General Motors Acceptance Corp. v. Daniels

Decision Date21 November 1979
Docket NumberNo. 64696,64696
Citation377 So.2d 346
PartiesGENERAL MOTORS ACCEPTANCE CORPORATION v. Donald J. DANIELS.
CourtLouisiana Supreme Court

Teddy W. Airhart, Jr., Airhart & Copenhaver, Baton Rouge, for defendant-respondent.

E. Wade Shows, Adcock, Dupree & Shows, Baton Rouge, for plaintiff-applicant.

CALOGERO, Justice. *

The issue presented in this case is whether a purchaser of an automobile who ceases payment on the note and institutes an action in redhibition may enjoin the seizure and sale of the vehicle in a foreclosure suit by the holder of the note by simply alleging that the vehicle is possessed of redhibitory vices and that an action in redhibition is pending in another district court.

The case arose when in May of 1977 Donald J. Daniels purchased a new Chevrolet Chevette automobile from Lamar-Lane Chevrolet, Inc. of Gonzales, Louisiana. General Motors Acceptance Corporation acquired Daniels' promissory note and the accessory chattel mortgage on the vehicle.
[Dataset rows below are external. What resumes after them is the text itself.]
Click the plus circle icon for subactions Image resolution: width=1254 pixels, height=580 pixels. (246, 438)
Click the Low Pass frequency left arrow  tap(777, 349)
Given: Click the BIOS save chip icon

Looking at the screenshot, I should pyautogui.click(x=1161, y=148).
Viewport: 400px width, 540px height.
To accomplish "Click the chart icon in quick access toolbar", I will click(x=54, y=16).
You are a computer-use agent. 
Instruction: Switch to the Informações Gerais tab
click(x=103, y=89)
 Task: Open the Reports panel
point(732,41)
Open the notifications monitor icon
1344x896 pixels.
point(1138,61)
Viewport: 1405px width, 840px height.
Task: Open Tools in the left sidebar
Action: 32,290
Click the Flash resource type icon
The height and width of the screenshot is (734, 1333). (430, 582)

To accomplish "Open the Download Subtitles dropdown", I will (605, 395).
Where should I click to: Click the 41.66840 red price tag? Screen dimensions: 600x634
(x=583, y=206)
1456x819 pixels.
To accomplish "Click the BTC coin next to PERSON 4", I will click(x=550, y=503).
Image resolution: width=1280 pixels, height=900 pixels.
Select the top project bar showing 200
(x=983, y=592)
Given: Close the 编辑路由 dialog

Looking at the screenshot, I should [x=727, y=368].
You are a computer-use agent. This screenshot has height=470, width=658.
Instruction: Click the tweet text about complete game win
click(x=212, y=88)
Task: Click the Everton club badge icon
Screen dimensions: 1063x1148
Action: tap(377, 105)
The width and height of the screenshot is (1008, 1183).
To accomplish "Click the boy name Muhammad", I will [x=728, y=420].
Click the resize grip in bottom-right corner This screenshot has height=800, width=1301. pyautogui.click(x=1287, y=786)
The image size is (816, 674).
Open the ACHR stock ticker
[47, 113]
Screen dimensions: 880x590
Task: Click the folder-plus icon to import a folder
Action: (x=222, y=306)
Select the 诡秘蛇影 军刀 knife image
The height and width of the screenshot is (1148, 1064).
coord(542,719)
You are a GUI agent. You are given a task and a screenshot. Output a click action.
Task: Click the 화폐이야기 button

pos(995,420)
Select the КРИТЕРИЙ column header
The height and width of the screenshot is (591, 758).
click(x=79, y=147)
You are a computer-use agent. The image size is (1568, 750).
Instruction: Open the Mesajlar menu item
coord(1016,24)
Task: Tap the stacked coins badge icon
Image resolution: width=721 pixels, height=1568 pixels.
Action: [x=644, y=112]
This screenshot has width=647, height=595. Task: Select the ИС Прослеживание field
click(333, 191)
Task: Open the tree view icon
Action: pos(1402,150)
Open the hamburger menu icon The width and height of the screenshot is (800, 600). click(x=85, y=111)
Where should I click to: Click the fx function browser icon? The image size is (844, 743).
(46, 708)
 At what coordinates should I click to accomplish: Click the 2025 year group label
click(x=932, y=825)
Displeased with the performance of the vehicle, Daniels failed to make the monthly payment in October, 1977 and each of the subsequent payments. In February of 1978 GMAC filed a petition for executory process in the Nineteenth Judicial District Court for the Parish of East Baton Rouge seeking the seizure and sale of the vehicle in satisfaction of the balance due on Daniels' promissory note. An order then issued directing the Sheriff of Ascension Parish to seize and sell the vehicle. Sometime before GMAC instituted the foreclosure proceedings, however, Daniels had filed an action in redhibition in the Twenty-Third Judicial District for the Parish of Ascension seeking rescission of the sale and return of the purchase price, with Lamar-Lane Chevrolet and General Motors Corporation as defendants. GMAC was not made a defendant in that proceeding.

On March 1, 1978 Daniels filed in the East Baton Rouge Parish executory proceeding a petition for a preliminary injunction seeking to enjoin the earlier ordered sale of the automobile. On March 10th rule for preliminary injunction was heard and, without taking evidence, and only upon Daniels' allegation that the vehicle was possessed of redhibitory vices and that there was pending in Ascension Parish an action in redhibition, the East Baton Rouge court granted the preliminary injunction. On September 29, 1978 a written judgment to this effect was signed, the rule made absolute, and Daniels ordered to post a $150 bond. Although the district court did not assign either written or oral reasons for judgment, it appears from the arguments of the parties that the court granted the injunction on the basis of a Federal Trade Commission Regulation which provides that the holder of a consumer credit contract is subject to all claims and defenses which the debtor may assert against the seller of the goods. 1

On appeal the First Circuit affirmed the trial court's judgment, rejecting one of GMAC's arguments to the effect that the purchaser had contractually waived his right to bring an action in redhibition by the language in the sales contract expressly waiving any express or implied warranties. That court concluded that the purchaser's waiver of warranty had not been established because no evidence had been presented that the waiver had been brought to the attention of the purchaser. 2 The Court of Appeal also relied upon language in Coco v. Mack Truck, 235 La. 1095, 106 So.2d 691 (1958) to find that enjoining the seizure and sale of a vehicle by the creditor is a proper remedy when that vehicle is the subject of an action in redhibition.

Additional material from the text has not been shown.